Alterations in the bacterial gut microbiota not only occur in advanced CLD but also are characteristic in several types of early CLD. Hence, gut microbiota might contribute to disease progression at various stages and promote HCC in all processes. High LPS levels in rodents and patients with HCC demonstrate the presence of leaky gut. Studies in animal model have provided evidence that the intestinal permeability contributes to HCC progression. TLR4 is present in multiple hepatic cell types, including Kupffer cells, HSCs, endothelial cells, and hepatocytes. TLR4 activation enhances invasive ability of HCC cells and induces the epithelial-mesenchymal transition. Some experiments have provided evidence that the leaky gut, via LPS and its receptor TLR4, makes essential contributions to HCC. Disruption of the gut barrier not only results in increased systemic LPS levels and increased liver fibrosis but also promotes HCC formation., Conversely, the inhibition of TLR4 suppresses liver inflammation, fibrosis, and HCC formation.,
Increasing evidence supports a key role of dysbiosis in the development of CLD and HCC. Evidence suggests that such effect is mediated by bacterial metabolites, possibly in a disease-specific manner. The finding that the bacterial gut microbiota of patients with compensated cirrhosis differs from that of patients with decompensated cirrhosis suggests that cirrhosis stage drives gut microbiota changes. In addition to alterations in bacterial composition, evidence demonstrates bacterial overgrowth, which in turn is associated with increased circulating LPS levels. In the past few years, studies have demonstrated differences in the duodenal and salivary microbiota between healthy individuals and patients with cirrhosis., This suggests that there are also qualitative and quantitative changes that might be linked to changes in the more distal microbiota, which might contribute to the pathophysiology of CLD as well as the development of HCC.

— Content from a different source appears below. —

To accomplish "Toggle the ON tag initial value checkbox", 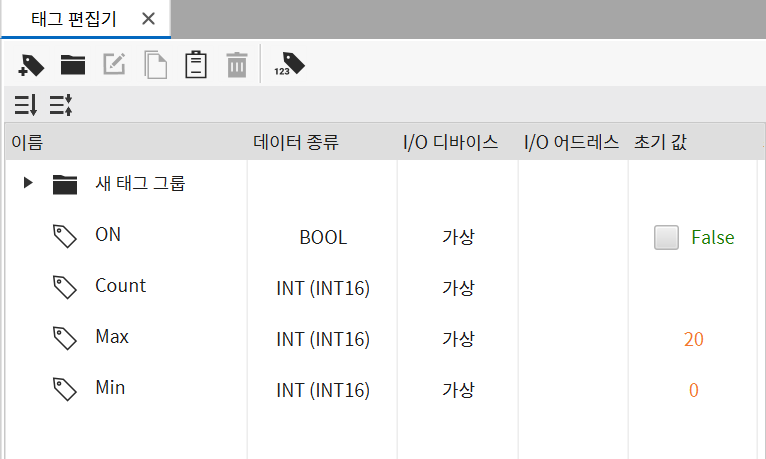I will [666, 237].
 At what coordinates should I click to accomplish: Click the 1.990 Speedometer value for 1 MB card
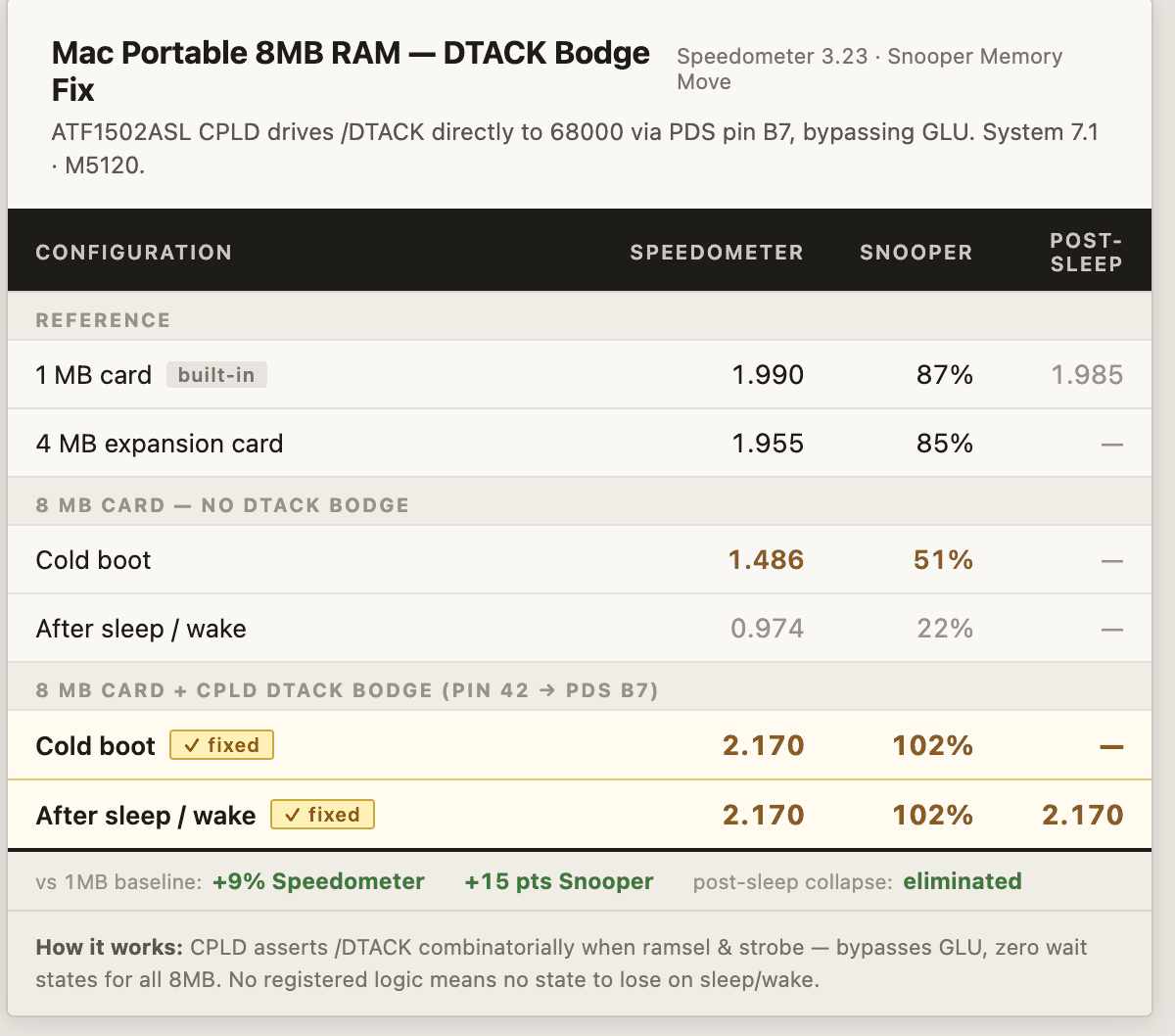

| Targeting Microbiota to Prevent Liver Diseases|| |
On the basis of its contribution to liver diseases, the gut-microbiota-liver pathway is a promising target for prevention. With increased understanding of its underlying mechanisms, approaches to target the axis are increasing.
Probiotics and prokinetics
Probiotics have been used as a way of providing health benefits by restoring beneficial bacteria., Although studies have shown its effectiveness, controversy remains debating on the inability to permanently colonize the intestinal tract, unknown mechanisms, and lack of large-scale studies. To date, probiotics have only been investigated in animal models. Further studies are required in human.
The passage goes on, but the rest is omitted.